Extra-Peninsular Cambrian.—In extra-Peninsular parts of India the Cambrian is represented by definite marine faunas. In the Salt Range of the Punjab is a trilobite and brachiopod fauna of a very individualistic type but showing some affinity to Chinese, American and Australian forms. In the Spiti valley of the Punjab Himalaya is another and more extensive fauna which, like that of the Salt Range, contains no species definitely recognizable in any other part of the world ; it has, however, a marked resemblance to the Cambrian fauna of the Rocky Mountains. Its only link with the Salt Range is the trilobite, Redlichia noetlingi. In all probability these Cambrian beds extend through the Himalaya with possible interruptions at least as far as the frontier of Nepal. In places such beds, with any fossils they contained, may have been metamorphosed out of all recognition into schist and gneiss, but travellers passing through country in the line of strike of any known outcrop of Cambrian—or indeed of any of the other fossiliferous systems—would help to locate these elusive bands by keeping a look-out for organic remains or markings. Such relics are more especially noticeable in stream-courses where broken rock accumulates and where the action of water tends to make organic structure more conspicuous. More doubtful occurrences of Cambrian strata are those of Kashmir and the Hazara district of the Punjab,, but there is some reason for supposing that the Cambrian sea extended as far as Afghanistan and the Hindu Kush ; it did not reach as far as Europe, as the differences in the respective faunae prove. This Tethys Sea, as it has been called, had receded temporarily northwards from the Salt Range region, which became land—probably part of the peninsular area—during the latter part of the Cambrian period and remained so until the closing centuries of the Carboniferous.

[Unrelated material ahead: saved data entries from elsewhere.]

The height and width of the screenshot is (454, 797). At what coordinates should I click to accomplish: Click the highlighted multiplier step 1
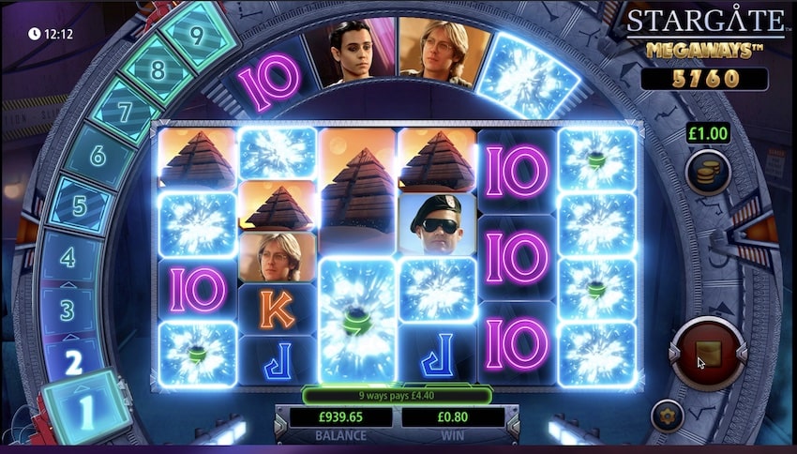pos(86,407)
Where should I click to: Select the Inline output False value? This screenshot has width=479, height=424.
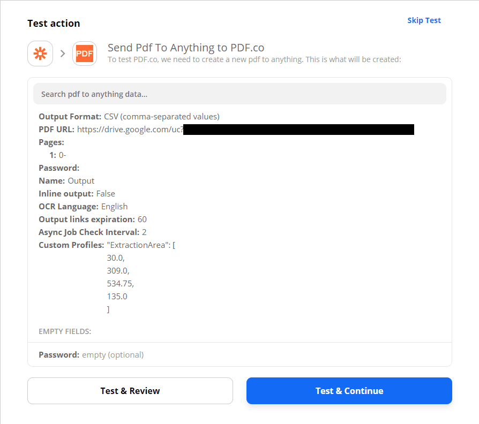click(x=106, y=194)
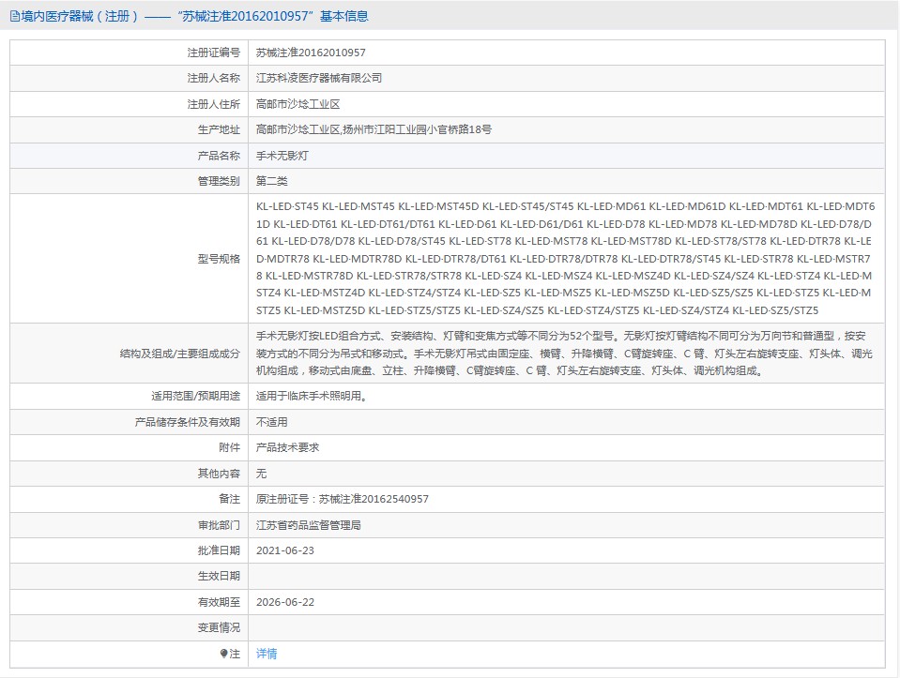Click the management category value 第二类
Image resolution: width=900 pixels, height=678 pixels.
pyautogui.click(x=272, y=181)
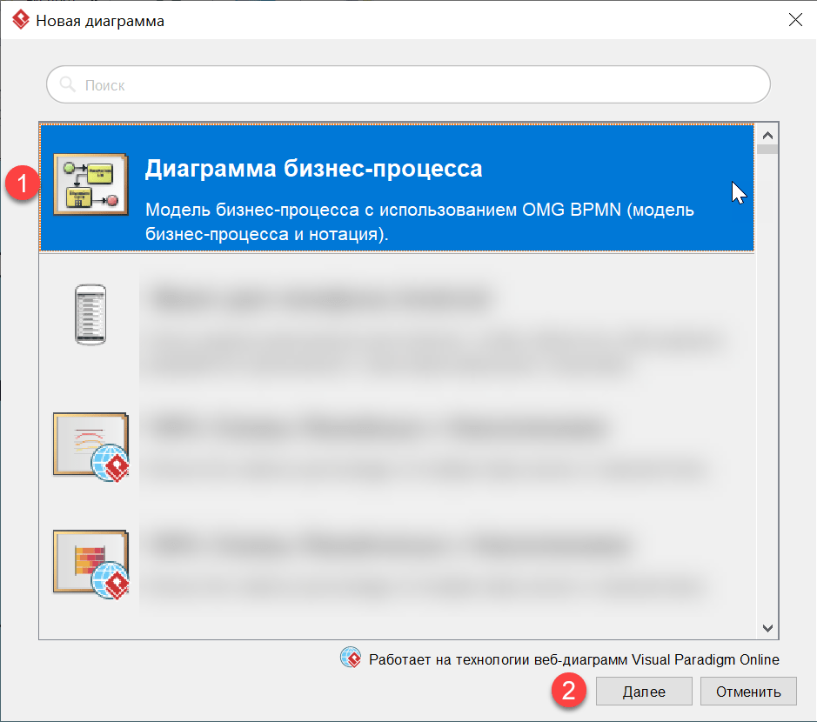Focus the Поиск search field
817x722 pixels.
point(418,85)
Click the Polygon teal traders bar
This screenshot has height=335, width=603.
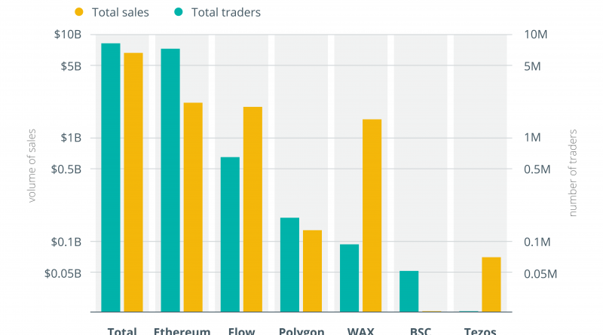coord(290,264)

Lower Palceozoic of the Peninsula.—In the northern half of the peninsula the Lower Vindhyan series is invariably succeeded by the Upper Vindhyan. This is a sandstone series and yields the pink or purplish sandstone so largely used for building purposes. It was especially so used by the Pathans and Moguls ; Akbar employed it in building his city of Fatehpur Sikri. The Upper Vindhyan must represent a later series of the Lower Palaeozoic, but has so far yielded no determinable organic remains ; its sandstones, however, exhibit records of 44 fossil weather " in the form of ripple-marking, sun-cracks and rain-pitting. No representative of the Upper Vindhyan has so far been identified in the Himalaya.

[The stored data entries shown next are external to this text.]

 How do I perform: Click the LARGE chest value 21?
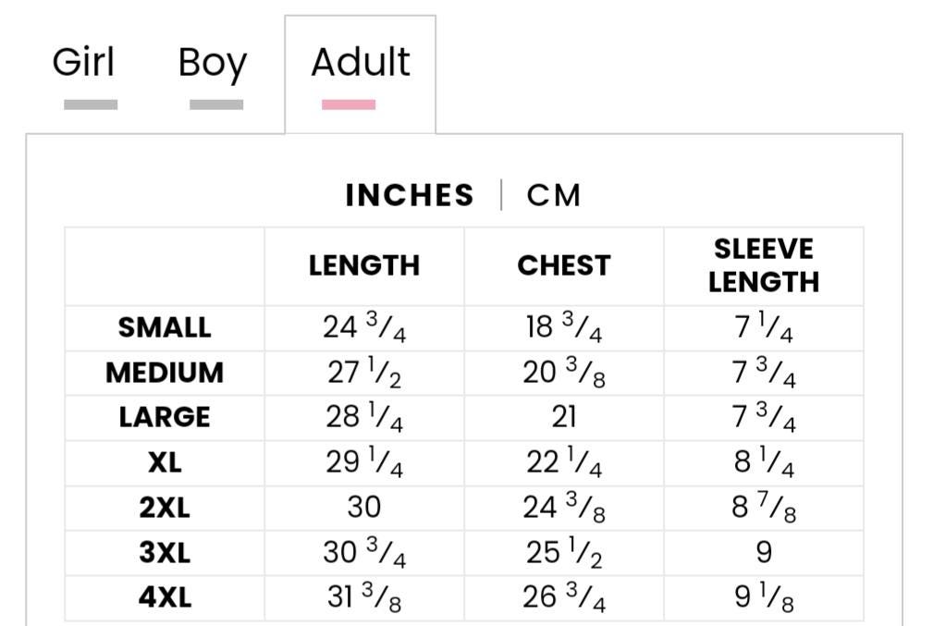pos(564,417)
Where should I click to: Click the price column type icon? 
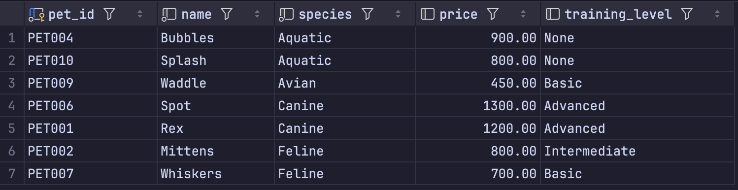(x=427, y=14)
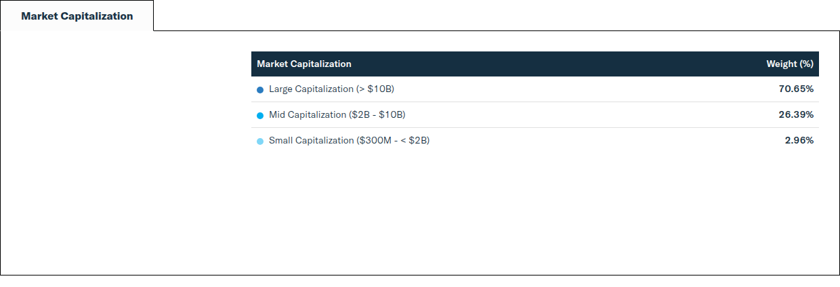The image size is (840, 287).
Task: Click the 70.65% weight value
Action: [x=796, y=89]
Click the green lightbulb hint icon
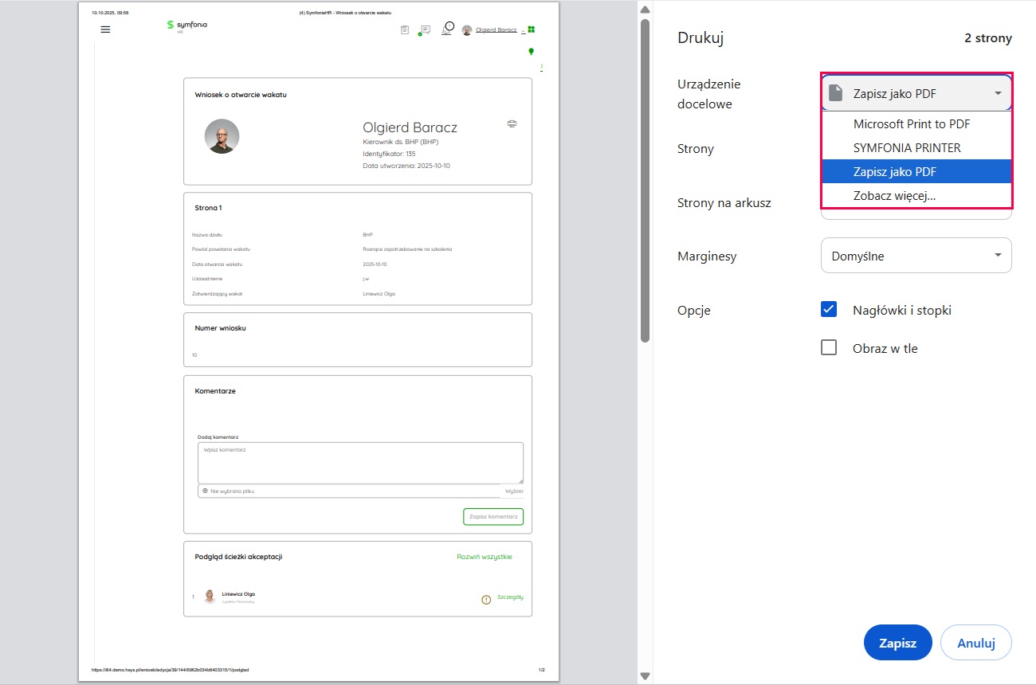 click(532, 51)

Ordovician.—Ordovician sediments overlie the Cambrian in Spiti, and contain a brachiopod fauna showing a clear relationship to the fauna of the American Chazy or Trenton formations. Northwestwards the beds extend into Lahul and are probably found in Kashmir. To the south-east Ordovician beds have been recognized in British Garhwal, where they contain a Spiti fauna. The best development of the Ordovician is seen in the Northern Shan States of Burma ; here there is a rich fauna which, curiously enough, is much more closely related to that of North Europe than to those of the Himalaya (Spiti) and America. There seems to have been an effective barrier—presumably of land—between the Central Himalaya Ordo- vician sea and a sea stretching from North Burma through China and Siberia to Scandinavia. The central Himalaya sea was probably connected with the North American sea by way of Southern Europe through the forerunner of the present Mediterranean.

Silurian.—The Silurian follows the Ordovician in Spiti and Garhwal, and has been identified in Kashmir ; its fossils have elements in common with the American fauna, but their predominating resemblances are with north European forms. Silurian beds with a fauna including a rich assemblage of graptolites succeeds the Ordovician of Burma. Graptolites were minute polypes which grew in colonies arranged along a rachis or stalk. They exhibited a preference for muddy waters and for this reason their remains are more likely to be found on slate or shale than in sandstone or limestone. These remains form on rock surfaces black markings which remind one of the business part of a fret-saw arranged in various ways. This interesting and widely scattered group became extinct during this period. One continuous Silurian ocean seems to have spread round the northern hemisphere, including the old interior sea of North America, but to have been shut off from a precursor of the Pacific.

Devonian.—The only places where the Devonian system has been definitely identified are Chitral and Burma, but certain quartzites in Kashmir, Spiti and Garhwal, from their position above the Silurian, and some unfossiferous beds underlying the Trias of the Hazara district, may provisionally find a place here. The Chitral beds contain characteristic brachiopods and corals, while the Burma strata contain a rich assemblage of Devonian forms, including the characteristic and ubiquitous coral Calceola sandalina.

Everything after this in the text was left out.